Support grows for requiring completed budget bills before lawmakers get paychecks
Posted on September 25, 2012
WASHINGTON — Saying members of Congress should stop “sitting around on our hands,” Sen. Lamar Alexander on Monday became the latest from Tennessee to call for lawmakers to forgo their paychecks if they can’t complete budget bills on time.
Alexander, a Republican, said he would co-sponsor the No Budget, No Pay Act introduced by Sen. Dean Heller, R-Nev. Rep. Jim Cooper, D-Nashville, is the lead sponsor of the idea in the House.
The act would prohibit lawmakers from getting paychecks after Oct. 1 of any year in which they have not passed a budget resolution and the 12 appropriations bills needed to fund government departments and agencies in the next fiscal year. Oct. 1 is the start of the federal fiscal year.
So far in the second session of the 112th Congress, none of that has happened, and Congress has punted the issues to a post-election lame-duck session.
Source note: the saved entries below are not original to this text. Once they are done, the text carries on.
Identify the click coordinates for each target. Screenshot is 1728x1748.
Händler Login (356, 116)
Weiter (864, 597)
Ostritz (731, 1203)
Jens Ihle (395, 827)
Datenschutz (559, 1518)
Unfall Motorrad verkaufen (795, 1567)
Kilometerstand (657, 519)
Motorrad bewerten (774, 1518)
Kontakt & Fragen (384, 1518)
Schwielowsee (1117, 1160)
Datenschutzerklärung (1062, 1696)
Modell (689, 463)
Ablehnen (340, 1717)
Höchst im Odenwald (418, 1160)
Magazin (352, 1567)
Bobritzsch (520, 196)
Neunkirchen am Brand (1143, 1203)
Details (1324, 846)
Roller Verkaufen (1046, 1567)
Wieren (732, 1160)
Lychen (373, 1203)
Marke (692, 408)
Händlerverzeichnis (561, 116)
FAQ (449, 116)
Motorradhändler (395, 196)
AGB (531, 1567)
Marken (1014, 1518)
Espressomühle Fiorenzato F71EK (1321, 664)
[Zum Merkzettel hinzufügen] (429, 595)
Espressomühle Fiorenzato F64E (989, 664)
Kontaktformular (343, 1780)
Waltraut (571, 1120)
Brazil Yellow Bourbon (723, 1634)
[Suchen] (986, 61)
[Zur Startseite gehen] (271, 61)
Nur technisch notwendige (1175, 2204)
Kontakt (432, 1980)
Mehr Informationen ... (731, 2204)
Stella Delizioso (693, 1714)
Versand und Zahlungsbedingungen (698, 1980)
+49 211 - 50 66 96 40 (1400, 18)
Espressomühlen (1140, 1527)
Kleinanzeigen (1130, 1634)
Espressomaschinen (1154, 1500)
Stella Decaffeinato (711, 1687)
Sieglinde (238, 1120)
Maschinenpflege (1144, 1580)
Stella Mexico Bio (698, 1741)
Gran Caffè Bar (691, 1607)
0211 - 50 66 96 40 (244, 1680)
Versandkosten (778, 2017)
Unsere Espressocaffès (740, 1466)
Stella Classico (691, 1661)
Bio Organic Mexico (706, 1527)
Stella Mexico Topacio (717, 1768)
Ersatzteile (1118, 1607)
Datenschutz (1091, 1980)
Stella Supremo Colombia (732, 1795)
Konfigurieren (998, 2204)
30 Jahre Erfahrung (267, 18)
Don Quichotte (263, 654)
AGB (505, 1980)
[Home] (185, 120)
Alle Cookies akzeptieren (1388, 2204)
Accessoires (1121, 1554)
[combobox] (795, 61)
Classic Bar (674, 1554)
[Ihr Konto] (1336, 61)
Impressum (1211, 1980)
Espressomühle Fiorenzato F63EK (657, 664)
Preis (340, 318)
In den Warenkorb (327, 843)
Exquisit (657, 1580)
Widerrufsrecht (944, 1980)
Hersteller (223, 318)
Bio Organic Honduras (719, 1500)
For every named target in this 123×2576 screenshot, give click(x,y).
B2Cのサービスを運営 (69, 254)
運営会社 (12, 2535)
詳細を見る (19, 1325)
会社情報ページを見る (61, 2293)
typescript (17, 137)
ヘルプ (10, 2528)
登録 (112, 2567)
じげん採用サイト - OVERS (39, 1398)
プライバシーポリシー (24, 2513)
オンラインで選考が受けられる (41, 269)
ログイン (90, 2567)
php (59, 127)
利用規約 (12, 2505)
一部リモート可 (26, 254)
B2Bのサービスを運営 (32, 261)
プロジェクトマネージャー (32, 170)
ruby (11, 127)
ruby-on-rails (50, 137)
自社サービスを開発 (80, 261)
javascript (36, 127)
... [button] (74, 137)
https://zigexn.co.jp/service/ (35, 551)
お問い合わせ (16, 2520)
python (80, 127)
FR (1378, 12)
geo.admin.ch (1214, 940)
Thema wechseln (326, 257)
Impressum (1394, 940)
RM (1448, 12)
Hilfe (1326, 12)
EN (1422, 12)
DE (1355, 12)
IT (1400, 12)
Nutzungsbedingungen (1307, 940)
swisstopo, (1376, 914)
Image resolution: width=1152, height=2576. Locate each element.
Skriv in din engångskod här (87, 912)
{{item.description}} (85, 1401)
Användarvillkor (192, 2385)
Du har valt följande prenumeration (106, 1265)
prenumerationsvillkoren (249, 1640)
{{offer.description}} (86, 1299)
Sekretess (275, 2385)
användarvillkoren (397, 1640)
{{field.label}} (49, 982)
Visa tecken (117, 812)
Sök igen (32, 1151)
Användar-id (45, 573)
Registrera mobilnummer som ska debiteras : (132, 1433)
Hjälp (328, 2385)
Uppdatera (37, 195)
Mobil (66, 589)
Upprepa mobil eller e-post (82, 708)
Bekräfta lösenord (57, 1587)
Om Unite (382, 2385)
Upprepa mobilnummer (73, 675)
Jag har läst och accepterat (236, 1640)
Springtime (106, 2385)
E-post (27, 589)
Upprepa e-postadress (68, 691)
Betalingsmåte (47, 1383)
“You wouldn’t get paid at the ‘Grand Ole Opry’ if you showed up late and refused to sing,” Alexander told reporters in a conference call. “The same should apply to members of Congress who don’t do their jobs.”
The denial of pay under the proposal would last until all the needed bills were passed. Members would not be eligible for retroactive pay.
Rank-and-file members of Congress are paid $174,000 annually. A week’s pay is $3,346.
Alexander becomes the 12th sponsor of the Senate version, according to the Library of Congress website. Sen. Bob Corker, also a Tennessee Republican, signed on earlier this year.
In the House, Cooper’s bill has 78 co-sponsors, including Republican Reps. Marsha Blackburn of Brentwood, Diane Black of Gallatin, Scott DesJarlais of Jasper and Phil Roe of Johnson City.
“I am going to do everything possible to make it become law,” Alexander said, adding that he thinks the idea will continue to attract support.
Alexander said he has tried lobbying Senate leaders on the matter but to no avail.
“I am sure there is responsibility on both sides of the aisle,” he said.
“We’ve got plenty of time; we are just sitting around on our hands wanting to do something.”
Some of his fellow senators, he said, have likened it to “kindergartners playing in a sandbox.”
The government reform advocacy group “No Labels” also supports no budget, no pay, saying there have only been four years out of the past 60 when Congress completed its budget work on time.